Collected data
***

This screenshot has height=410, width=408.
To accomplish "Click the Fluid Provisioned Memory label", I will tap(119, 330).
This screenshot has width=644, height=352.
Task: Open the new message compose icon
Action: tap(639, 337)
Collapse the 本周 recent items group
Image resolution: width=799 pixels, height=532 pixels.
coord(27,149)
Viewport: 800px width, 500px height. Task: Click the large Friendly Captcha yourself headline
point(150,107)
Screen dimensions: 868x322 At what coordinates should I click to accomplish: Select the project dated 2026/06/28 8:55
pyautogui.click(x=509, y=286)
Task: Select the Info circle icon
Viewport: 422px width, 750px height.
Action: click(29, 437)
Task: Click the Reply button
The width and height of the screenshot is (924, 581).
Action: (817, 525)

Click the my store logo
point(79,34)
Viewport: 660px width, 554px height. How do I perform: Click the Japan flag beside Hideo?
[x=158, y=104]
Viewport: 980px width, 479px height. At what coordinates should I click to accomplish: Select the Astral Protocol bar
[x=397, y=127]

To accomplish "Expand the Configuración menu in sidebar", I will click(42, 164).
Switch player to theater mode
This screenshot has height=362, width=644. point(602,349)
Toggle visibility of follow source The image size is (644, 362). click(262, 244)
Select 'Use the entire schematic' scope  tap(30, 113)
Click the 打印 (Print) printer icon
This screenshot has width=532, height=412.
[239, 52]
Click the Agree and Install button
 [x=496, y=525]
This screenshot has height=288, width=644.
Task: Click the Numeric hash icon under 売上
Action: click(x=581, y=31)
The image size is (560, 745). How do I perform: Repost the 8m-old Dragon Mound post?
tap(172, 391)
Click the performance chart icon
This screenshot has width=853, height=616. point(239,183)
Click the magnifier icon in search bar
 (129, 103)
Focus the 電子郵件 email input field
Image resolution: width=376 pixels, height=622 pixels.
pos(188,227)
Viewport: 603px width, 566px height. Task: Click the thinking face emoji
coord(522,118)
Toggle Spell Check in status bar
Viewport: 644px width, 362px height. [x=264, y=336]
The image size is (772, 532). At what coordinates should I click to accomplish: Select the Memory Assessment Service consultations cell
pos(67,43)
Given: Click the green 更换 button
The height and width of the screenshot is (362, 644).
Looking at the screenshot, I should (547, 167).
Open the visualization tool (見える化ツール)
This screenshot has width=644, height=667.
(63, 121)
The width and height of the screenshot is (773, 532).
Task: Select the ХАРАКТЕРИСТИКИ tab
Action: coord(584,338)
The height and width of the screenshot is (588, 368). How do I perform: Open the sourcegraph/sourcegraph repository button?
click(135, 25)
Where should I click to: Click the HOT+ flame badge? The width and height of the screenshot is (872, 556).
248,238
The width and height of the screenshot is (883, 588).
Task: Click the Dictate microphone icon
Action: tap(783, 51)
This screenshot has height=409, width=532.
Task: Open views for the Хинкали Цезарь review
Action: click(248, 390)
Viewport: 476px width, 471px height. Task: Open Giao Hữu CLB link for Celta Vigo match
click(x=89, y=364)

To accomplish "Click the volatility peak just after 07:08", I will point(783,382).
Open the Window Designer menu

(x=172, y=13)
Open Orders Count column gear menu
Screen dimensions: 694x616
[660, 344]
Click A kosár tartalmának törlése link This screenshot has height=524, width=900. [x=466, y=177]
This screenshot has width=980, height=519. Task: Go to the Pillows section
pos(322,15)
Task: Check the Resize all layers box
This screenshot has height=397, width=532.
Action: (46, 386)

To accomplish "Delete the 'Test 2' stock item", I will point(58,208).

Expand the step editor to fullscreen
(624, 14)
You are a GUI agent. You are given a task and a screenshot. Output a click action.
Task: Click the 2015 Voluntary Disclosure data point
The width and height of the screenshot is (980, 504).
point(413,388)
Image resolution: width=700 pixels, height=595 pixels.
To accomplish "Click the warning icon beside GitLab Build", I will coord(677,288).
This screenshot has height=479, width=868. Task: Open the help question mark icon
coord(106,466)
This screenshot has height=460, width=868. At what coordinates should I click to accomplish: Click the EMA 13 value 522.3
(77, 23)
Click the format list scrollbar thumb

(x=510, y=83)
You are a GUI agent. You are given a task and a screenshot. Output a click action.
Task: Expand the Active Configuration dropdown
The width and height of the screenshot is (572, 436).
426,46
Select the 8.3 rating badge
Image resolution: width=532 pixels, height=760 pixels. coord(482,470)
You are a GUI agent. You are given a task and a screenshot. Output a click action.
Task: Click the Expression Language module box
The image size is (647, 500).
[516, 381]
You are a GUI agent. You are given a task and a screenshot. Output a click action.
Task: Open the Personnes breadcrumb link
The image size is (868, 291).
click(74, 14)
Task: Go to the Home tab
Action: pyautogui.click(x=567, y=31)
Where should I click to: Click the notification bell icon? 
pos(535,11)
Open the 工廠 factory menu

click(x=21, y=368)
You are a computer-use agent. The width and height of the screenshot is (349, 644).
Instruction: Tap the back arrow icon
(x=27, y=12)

***

> What you will do: What is needed is an exact copy of the lines from the one containing "Task: Click the 2015" to the end of the data; please add nothing else.

> Solution to the problem:
Task: Click the 2015 Voluntary Disclosure data point
The width and height of the screenshot is (980, 504).
point(413,388)
Image resolution: width=700 pixels, height=595 pixels.
To accomplish "Click the warning icon beside GitLab Build", I will coord(677,288).
This screenshot has height=479, width=868. Task: Open the help question mark icon
coord(106,466)
This screenshot has height=460, width=868. At what coordinates should I click to accomplish: Click the EMA 13 value 522.3
(77, 23)
Click the format list scrollbar thumb

(x=510, y=83)
You are a GUI agent. You are given a task and a screenshot. Output a click action.
Task: Expand the Active Configuration dropdown
The width and height of the screenshot is (572, 436).
426,46
Select the 8.3 rating badge
Image resolution: width=532 pixels, height=760 pixels. coord(482,470)
You are a GUI agent. You are given a task and a screenshot. Output a click action.
Task: Click the Expression Language module box
The image size is (647, 500).
[516, 381]
You are a GUI agent. You are given a task and a screenshot. Output a click action.
Task: Open the Personnes breadcrumb link
The image size is (868, 291).
click(74, 14)
Task: Go to the Home tab
Action: pyautogui.click(x=567, y=31)
Where should I click to: Click the notification bell icon? 
pos(535,11)
Open the 工廠 factory menu

click(x=21, y=368)
You are a computer-use agent. The width and height of the screenshot is (349, 644).
Instruction: Tap the back arrow icon
(x=27, y=12)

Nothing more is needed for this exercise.